◆ Problem details ◆
Copying starts at the line containing "Task: Bookmark this page with star icon" and stops after the last line of the records; each line is repeated exactly, and pictures are skipped.

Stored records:
Segment Open
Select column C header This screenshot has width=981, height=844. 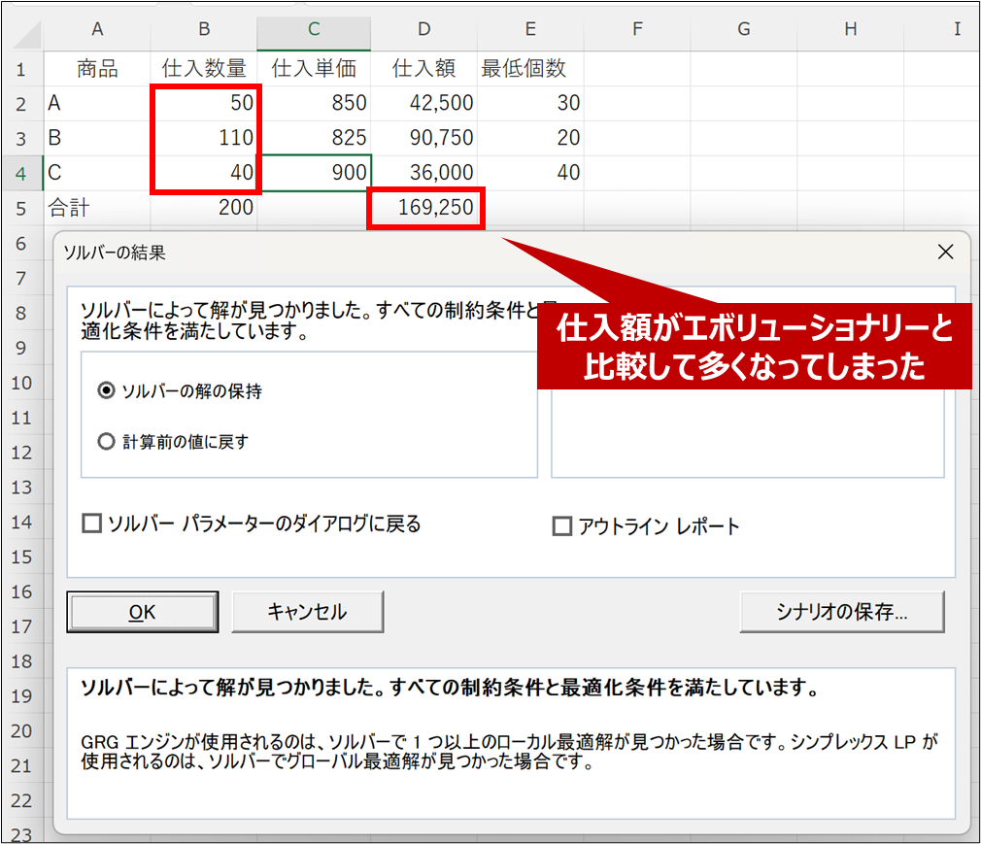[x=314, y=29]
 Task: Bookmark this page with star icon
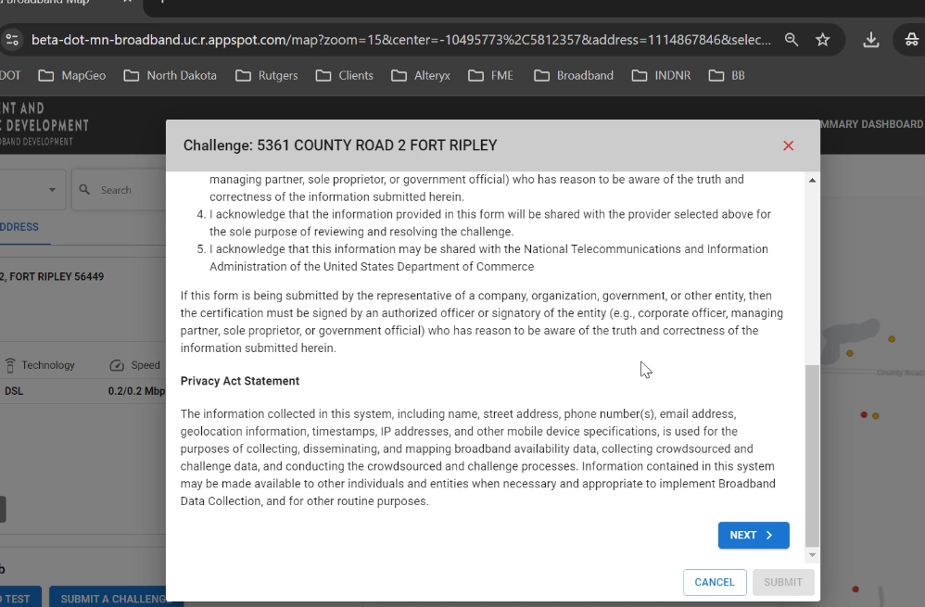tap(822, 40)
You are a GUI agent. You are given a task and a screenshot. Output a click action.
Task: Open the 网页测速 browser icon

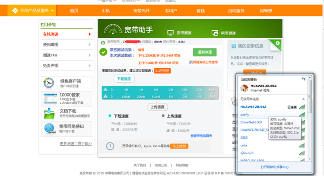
Segment Closed
◆ Answer box ◆
 Task: Bookmark this page with star icon
tap(822, 40)
You are a GUI agent. You are given a task and a screenshot. Output a click action.
Task: Open the 网页测速 browser icon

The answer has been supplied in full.